After finding the line containing "Task: Open the Notion for Devs breadcrumb" below, please output that line and each following one through the line containing "Click the Save button", exactly as written.

Start of DATASET RECORDS

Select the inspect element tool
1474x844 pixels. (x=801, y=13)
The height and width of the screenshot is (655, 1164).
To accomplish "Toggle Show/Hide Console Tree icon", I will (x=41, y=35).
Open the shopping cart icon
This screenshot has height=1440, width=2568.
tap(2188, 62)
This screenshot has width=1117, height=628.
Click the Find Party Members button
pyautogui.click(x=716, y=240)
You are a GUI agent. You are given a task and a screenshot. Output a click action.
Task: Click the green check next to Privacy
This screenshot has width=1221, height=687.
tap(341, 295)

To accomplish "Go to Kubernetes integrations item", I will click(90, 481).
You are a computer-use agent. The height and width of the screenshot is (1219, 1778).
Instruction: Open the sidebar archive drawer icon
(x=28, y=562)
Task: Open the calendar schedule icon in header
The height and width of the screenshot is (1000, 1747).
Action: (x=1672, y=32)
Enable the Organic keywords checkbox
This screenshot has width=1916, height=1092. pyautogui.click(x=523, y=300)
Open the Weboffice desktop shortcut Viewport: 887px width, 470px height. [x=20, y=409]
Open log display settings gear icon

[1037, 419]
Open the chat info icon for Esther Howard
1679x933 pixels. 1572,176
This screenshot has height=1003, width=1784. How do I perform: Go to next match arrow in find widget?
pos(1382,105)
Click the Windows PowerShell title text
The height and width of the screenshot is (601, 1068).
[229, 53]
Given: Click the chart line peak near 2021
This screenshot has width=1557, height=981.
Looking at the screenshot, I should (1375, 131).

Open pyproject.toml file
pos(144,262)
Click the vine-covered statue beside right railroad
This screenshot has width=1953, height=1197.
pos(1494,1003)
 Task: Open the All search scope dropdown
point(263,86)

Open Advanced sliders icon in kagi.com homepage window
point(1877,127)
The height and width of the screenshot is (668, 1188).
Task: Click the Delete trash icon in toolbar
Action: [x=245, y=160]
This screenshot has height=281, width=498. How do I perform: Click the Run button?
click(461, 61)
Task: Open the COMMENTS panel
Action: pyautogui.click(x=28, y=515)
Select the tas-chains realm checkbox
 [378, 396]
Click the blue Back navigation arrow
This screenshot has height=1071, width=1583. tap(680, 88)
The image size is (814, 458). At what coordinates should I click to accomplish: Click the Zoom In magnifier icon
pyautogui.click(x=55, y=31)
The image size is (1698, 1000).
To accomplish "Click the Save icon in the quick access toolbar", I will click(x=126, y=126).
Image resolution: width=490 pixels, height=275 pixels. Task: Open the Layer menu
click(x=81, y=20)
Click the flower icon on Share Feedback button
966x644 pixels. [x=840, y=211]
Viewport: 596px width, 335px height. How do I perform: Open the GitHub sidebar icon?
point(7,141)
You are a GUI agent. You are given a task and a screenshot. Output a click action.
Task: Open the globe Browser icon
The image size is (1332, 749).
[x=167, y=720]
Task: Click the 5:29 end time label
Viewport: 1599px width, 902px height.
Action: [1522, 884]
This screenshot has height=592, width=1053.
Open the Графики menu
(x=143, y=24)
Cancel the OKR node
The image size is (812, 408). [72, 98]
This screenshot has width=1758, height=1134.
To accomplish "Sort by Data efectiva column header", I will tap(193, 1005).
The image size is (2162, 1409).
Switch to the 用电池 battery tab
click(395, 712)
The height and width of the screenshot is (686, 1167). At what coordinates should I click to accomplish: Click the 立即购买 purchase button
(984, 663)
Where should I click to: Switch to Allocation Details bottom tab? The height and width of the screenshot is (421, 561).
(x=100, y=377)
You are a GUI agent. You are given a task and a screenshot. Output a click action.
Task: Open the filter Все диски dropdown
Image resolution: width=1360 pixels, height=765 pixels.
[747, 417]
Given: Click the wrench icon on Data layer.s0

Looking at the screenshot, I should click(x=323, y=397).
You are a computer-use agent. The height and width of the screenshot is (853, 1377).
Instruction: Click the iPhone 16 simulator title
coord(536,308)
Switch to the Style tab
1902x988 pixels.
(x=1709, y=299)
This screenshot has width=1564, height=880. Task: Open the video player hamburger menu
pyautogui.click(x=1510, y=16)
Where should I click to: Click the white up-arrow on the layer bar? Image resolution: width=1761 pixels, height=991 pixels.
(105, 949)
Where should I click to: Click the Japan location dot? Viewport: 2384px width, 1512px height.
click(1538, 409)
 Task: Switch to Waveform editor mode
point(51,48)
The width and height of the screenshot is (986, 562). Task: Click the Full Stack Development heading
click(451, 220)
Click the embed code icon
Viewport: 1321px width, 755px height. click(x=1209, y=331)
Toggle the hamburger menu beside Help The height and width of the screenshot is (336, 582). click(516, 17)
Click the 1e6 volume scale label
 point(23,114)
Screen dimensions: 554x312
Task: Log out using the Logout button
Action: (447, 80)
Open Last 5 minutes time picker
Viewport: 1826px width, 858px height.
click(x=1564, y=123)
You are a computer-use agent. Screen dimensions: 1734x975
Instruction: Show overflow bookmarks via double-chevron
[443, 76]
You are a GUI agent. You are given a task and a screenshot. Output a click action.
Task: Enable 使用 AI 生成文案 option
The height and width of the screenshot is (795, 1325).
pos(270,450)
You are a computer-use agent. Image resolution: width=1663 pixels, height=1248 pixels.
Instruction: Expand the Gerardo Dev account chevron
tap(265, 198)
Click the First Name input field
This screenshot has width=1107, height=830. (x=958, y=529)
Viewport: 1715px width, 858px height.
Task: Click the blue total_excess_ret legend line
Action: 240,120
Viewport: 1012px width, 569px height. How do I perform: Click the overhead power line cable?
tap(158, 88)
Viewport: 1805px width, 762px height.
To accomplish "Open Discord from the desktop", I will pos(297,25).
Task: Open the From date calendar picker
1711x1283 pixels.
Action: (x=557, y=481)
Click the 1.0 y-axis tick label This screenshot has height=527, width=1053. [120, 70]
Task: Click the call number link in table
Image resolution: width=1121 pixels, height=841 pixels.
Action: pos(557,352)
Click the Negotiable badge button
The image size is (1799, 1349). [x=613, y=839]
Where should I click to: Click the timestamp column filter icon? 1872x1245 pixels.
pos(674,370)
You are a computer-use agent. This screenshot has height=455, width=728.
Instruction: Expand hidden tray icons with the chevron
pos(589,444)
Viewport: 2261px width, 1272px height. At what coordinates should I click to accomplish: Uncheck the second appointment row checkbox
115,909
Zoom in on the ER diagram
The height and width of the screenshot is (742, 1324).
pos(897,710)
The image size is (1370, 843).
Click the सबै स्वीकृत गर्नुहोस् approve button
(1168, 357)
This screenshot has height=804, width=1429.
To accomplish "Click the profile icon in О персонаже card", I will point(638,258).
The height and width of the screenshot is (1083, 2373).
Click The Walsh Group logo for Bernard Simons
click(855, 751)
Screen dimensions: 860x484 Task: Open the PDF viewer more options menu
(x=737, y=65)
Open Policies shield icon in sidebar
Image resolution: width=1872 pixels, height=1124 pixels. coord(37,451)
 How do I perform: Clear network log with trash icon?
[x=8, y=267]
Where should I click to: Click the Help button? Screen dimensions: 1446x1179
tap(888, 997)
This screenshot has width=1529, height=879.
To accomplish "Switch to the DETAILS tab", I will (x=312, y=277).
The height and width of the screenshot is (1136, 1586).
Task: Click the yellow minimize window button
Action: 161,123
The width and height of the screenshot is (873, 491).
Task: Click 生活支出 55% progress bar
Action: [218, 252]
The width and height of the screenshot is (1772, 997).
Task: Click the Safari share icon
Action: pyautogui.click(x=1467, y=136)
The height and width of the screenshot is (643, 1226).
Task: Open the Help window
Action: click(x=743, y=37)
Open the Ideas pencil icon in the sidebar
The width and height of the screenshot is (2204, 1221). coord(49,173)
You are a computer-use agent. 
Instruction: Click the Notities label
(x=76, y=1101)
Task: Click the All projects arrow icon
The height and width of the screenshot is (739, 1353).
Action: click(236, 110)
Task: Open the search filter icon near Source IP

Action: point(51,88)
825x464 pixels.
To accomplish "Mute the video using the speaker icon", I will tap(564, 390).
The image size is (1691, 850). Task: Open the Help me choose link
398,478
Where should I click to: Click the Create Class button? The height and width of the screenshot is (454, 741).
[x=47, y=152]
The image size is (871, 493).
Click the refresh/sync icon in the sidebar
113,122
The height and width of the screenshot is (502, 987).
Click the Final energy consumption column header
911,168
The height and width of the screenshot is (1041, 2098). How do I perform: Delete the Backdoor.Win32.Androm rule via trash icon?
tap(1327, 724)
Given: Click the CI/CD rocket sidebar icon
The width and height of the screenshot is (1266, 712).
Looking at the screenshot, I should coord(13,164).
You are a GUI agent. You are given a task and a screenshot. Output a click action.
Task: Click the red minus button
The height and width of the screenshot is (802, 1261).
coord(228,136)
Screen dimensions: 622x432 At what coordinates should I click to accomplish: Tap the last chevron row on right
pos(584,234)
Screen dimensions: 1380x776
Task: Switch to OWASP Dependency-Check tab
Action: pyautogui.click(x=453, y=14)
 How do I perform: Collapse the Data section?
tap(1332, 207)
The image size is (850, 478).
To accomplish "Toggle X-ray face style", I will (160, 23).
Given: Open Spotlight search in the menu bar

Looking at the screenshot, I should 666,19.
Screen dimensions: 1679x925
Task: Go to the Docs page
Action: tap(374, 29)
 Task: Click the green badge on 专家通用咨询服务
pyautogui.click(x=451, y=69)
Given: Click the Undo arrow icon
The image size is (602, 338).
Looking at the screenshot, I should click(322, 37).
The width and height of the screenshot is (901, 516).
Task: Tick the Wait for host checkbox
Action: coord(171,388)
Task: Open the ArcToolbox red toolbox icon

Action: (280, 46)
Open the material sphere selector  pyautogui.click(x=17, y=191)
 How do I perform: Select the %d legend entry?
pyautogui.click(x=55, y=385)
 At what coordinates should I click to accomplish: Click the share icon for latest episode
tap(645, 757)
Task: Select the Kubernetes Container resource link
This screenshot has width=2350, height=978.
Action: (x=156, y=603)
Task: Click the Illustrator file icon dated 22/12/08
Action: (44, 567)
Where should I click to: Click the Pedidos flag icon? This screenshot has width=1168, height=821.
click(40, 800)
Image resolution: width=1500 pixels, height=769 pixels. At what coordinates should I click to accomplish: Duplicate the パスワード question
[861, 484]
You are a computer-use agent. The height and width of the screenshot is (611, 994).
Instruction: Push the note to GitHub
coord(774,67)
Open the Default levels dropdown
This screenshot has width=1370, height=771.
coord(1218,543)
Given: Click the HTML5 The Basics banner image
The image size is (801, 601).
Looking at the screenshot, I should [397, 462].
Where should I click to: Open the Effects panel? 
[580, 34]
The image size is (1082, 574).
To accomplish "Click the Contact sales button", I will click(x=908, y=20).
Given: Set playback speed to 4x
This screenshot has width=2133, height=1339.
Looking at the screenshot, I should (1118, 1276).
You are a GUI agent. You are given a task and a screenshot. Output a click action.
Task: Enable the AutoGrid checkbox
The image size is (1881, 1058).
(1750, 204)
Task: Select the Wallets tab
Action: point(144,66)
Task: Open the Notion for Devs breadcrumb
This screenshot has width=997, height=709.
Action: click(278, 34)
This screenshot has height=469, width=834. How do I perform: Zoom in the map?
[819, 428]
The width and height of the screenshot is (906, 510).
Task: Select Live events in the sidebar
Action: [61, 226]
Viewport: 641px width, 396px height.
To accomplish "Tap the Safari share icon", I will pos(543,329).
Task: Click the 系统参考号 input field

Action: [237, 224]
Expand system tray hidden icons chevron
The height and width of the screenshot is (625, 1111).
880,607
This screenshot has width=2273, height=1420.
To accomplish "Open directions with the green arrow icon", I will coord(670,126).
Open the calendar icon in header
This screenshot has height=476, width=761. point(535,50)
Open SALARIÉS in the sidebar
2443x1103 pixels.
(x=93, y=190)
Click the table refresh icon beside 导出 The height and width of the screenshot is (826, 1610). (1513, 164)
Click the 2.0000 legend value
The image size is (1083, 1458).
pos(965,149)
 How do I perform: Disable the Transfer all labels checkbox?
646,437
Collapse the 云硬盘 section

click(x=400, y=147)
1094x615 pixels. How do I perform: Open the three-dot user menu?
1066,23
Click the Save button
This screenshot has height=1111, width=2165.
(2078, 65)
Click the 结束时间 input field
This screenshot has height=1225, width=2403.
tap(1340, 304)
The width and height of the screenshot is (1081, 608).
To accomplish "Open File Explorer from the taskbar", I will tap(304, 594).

End of DATASET RECORDS

ANSWER TO THIS EXERCISE:
Task: Open the Notion for Devs breadcrumb
This screenshot has width=997, height=709.
Action: click(278, 34)
This screenshot has height=469, width=834. How do I perform: Zoom in the map?
[819, 428]
The width and height of the screenshot is (906, 510).
Task: Select Live events in the sidebar
Action: [61, 226]
Viewport: 641px width, 396px height.
To accomplish "Tap the Safari share icon", I will pos(543,329).
Task: Click the 系统参考号 input field

Action: [237, 224]
Expand system tray hidden icons chevron
The height and width of the screenshot is (625, 1111).
880,607
This screenshot has width=2273, height=1420.
To accomplish "Open directions with the green arrow icon", I will coord(670,126).
Open the calendar icon in header
This screenshot has height=476, width=761. point(535,50)
Open SALARIÉS in the sidebar
2443x1103 pixels.
(x=93, y=190)
Click the table refresh icon beside 导出 The height and width of the screenshot is (826, 1610). (1513, 164)
Click the 2.0000 legend value
The image size is (1083, 1458).
pos(965,149)
 How do I perform: Disable the Transfer all labels checkbox?
646,437
Collapse the 云硬盘 section

click(x=400, y=147)
1094x615 pixels. How do I perform: Open the three-dot user menu?
1066,23
Click the Save button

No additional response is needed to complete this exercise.